He estimated his family losses in excess of £300,000 through massive increases in mortgage and payments to get rid of the property in Cyprus.

Another man who sought advice about how to invest a redundancy package said his meeting in 2005 with Morris “resulted in a life-changing nightmare.”

“And is this nightmare over yet, No. The nightmare continues as I wait for a knock on the door over a Cyprus property I cannot afford to pay the mortgage for,” he said.

One woman from Easingwold lost over £250,000. She had used both inherited money and money from re-mortgaging houses to invest in the deal and has not only lost her money in the UK but like other investors is being chased for payment by developers in Cyprus.

The jury heard during the trial there were two separate cases against Morris, the first involved the individual investors who went to Morris for financial advice between 2004 to 2007 at her business Morris and Hale Ltd then operating in Killinghall, Harrogate.

The second the consortiums she later involved who also lost out.

The private clients were encouraged through her acting as a property broker to invest in off plan properties in Cyprus by either buying to let or as she termed “flipping” the properties by selling them on before completion when they had to be fully paid for.

Nadim Bashir prosecuting said she gave investors the impression well known holiday companies would buy or rent the properties but that proved not to be the case and investors either lost their deposit or found themselves having to pay for the full property and take out mortgages in Cyprus when they could not afford to do so.

Those renting also did not get the returns she had predicted and individual investors had lost over £3m as a result as a result of investing in the developments at Elysium Gates in Peyia; Ampelos View in Paphos or Rooftops in Larnaca, some lost before she began acting dishonestly.
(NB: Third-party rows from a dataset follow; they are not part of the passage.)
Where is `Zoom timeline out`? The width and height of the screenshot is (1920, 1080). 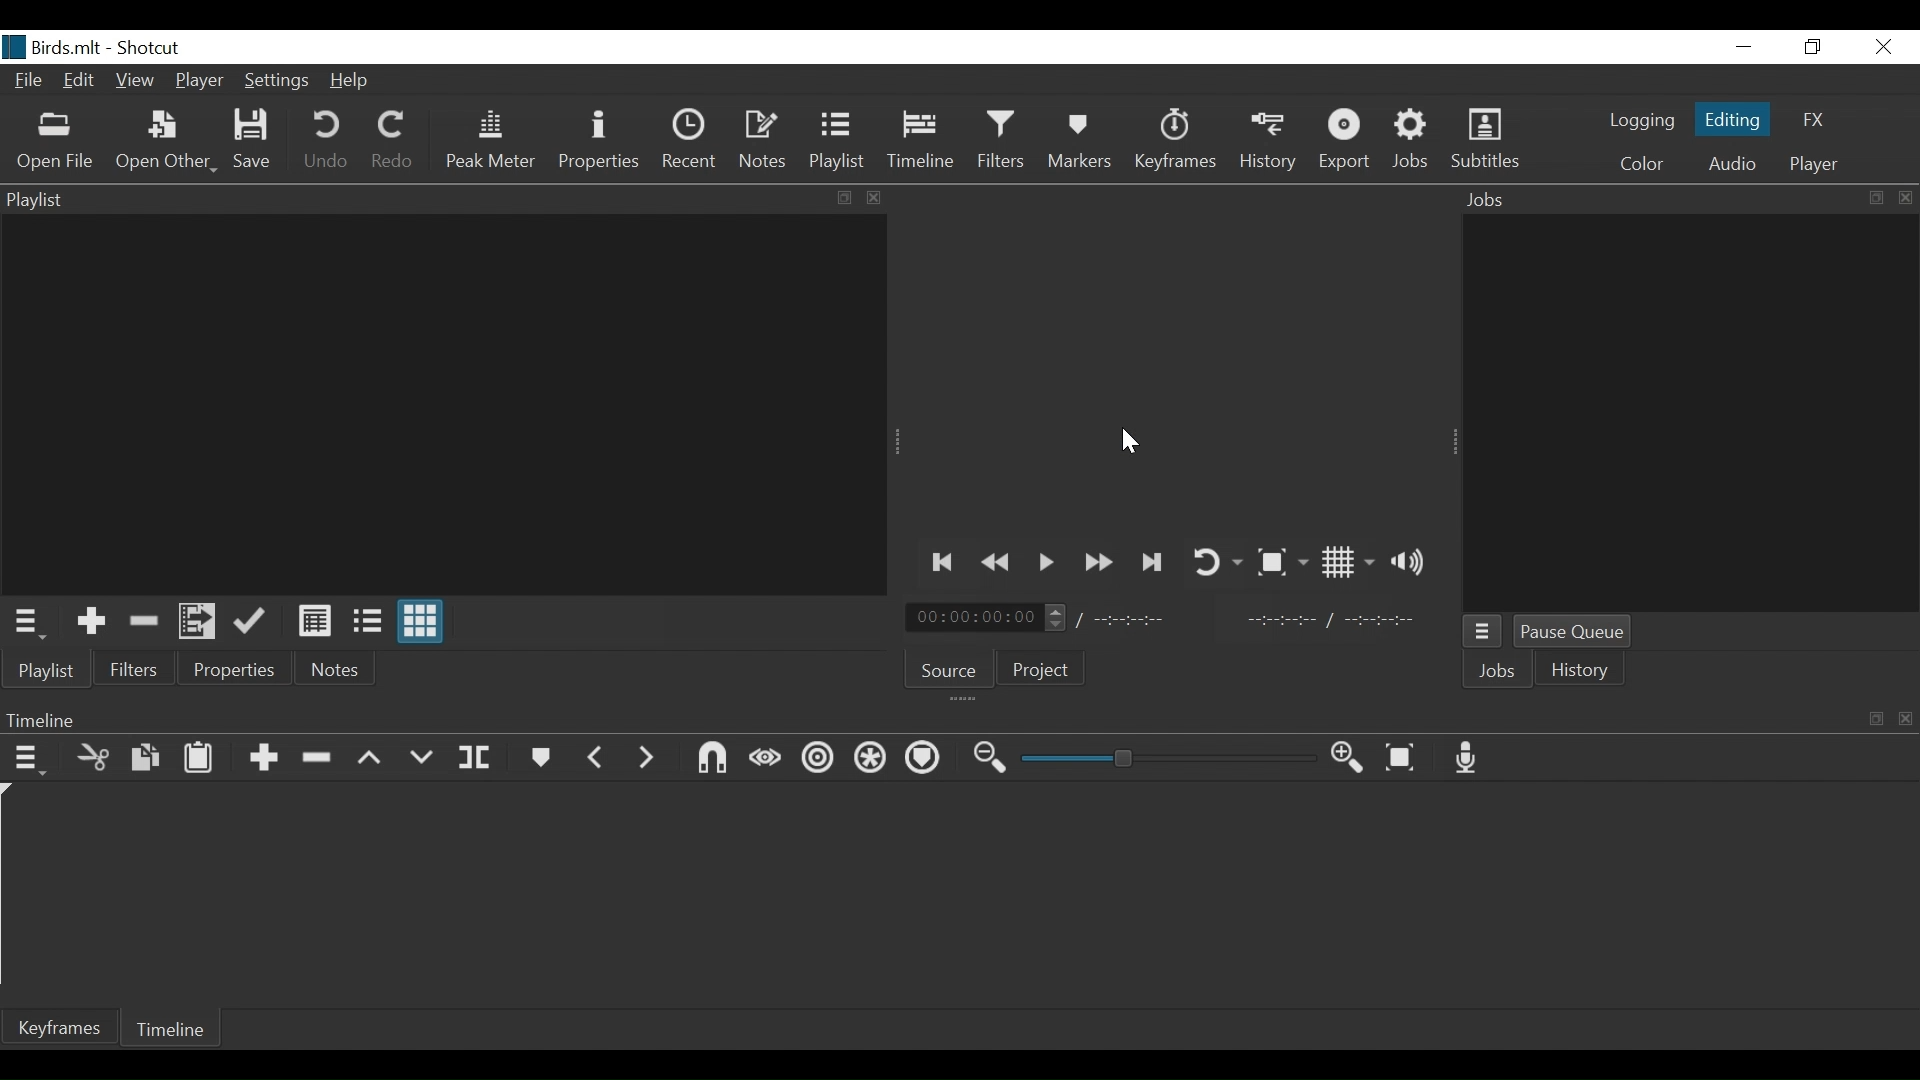
Zoom timeline out is located at coordinates (991, 759).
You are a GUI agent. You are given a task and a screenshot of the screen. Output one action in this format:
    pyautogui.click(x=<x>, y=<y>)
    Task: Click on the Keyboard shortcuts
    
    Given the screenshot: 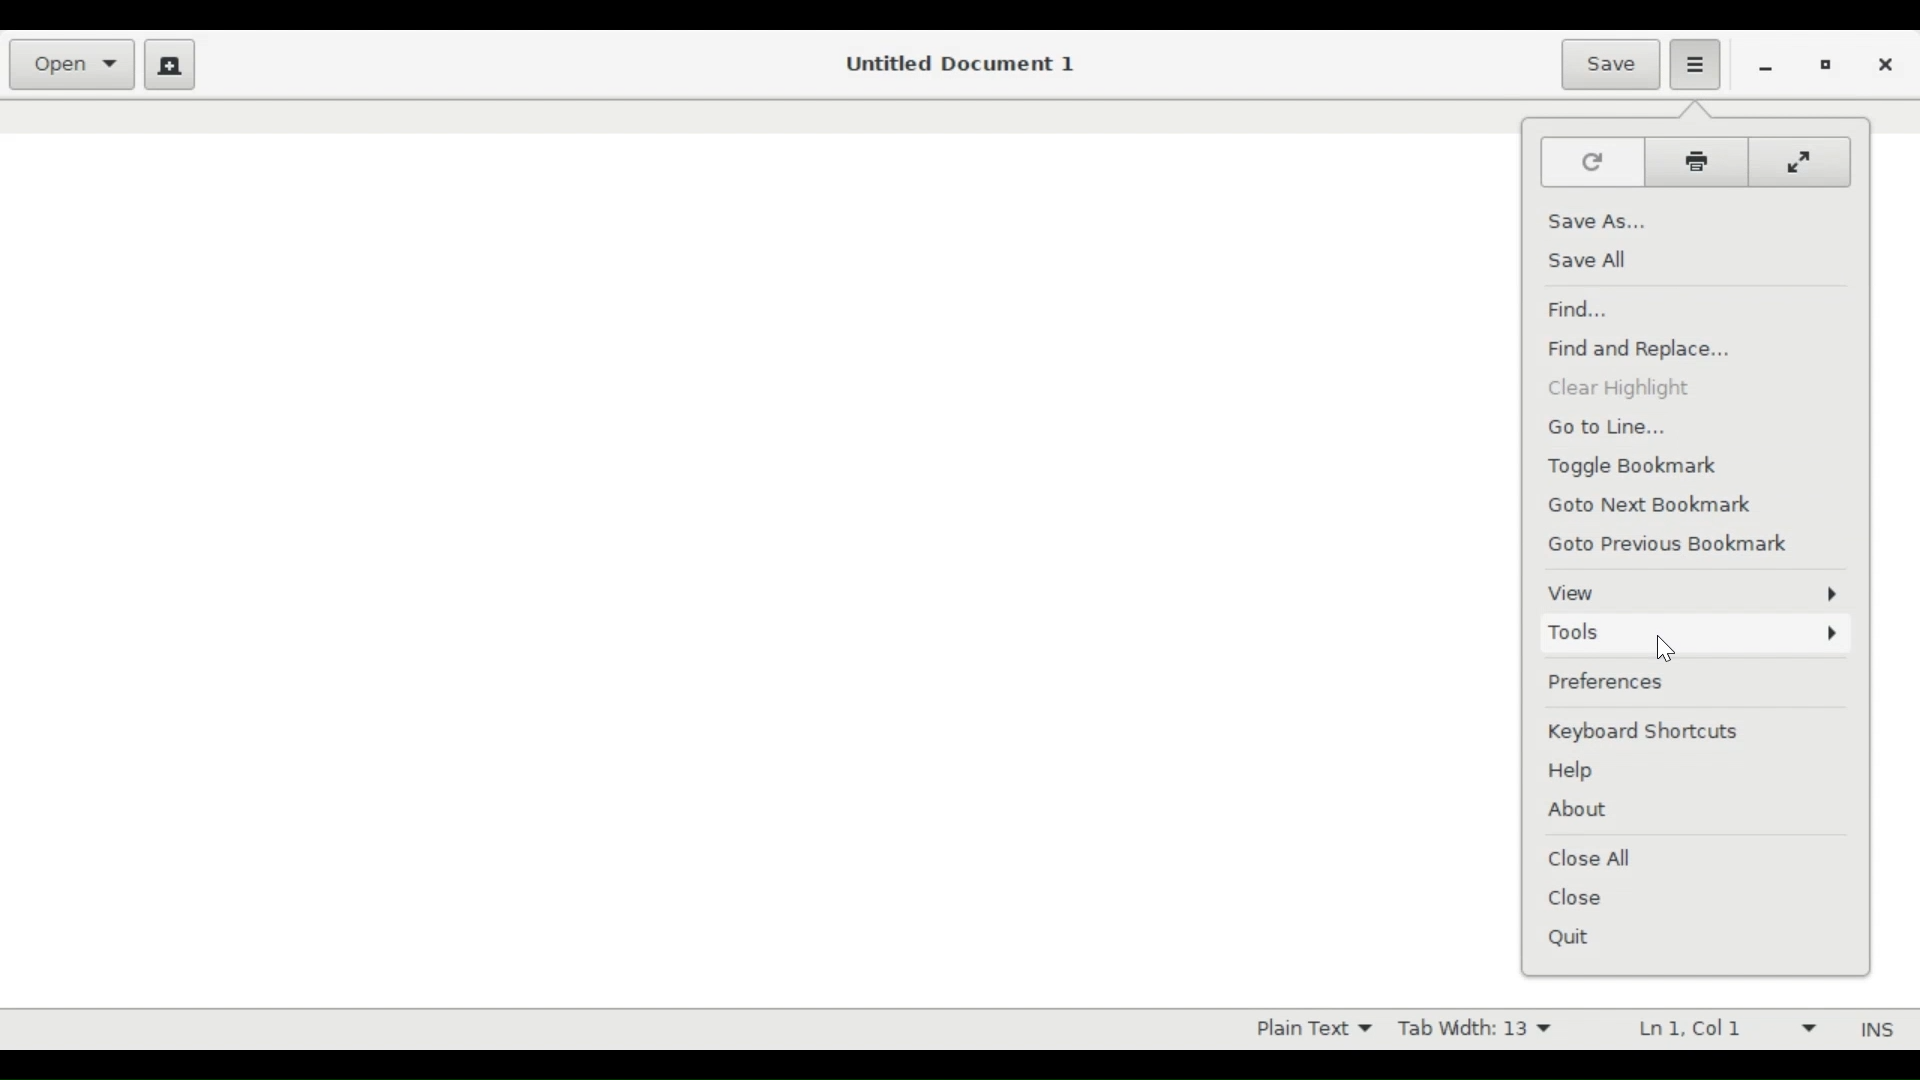 What is the action you would take?
    pyautogui.click(x=1652, y=733)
Morris denied any misrepresentation or withholding facts from the investors but her account was rejected following the investigation by officers of North Yorkshire Police’s major fraud team who were commended by the judge.

Adam Morgan representing Morris said her firm had not been fraudulent from the outset but the investments were hit by the global financial crash.

She excelled as a tennis player and had reached into the top 20 world ranking as a senior but was now not considered fit to represent her country, Australia.

“She has lost her good character, she has lost her career and the respectability she achieved through sport.”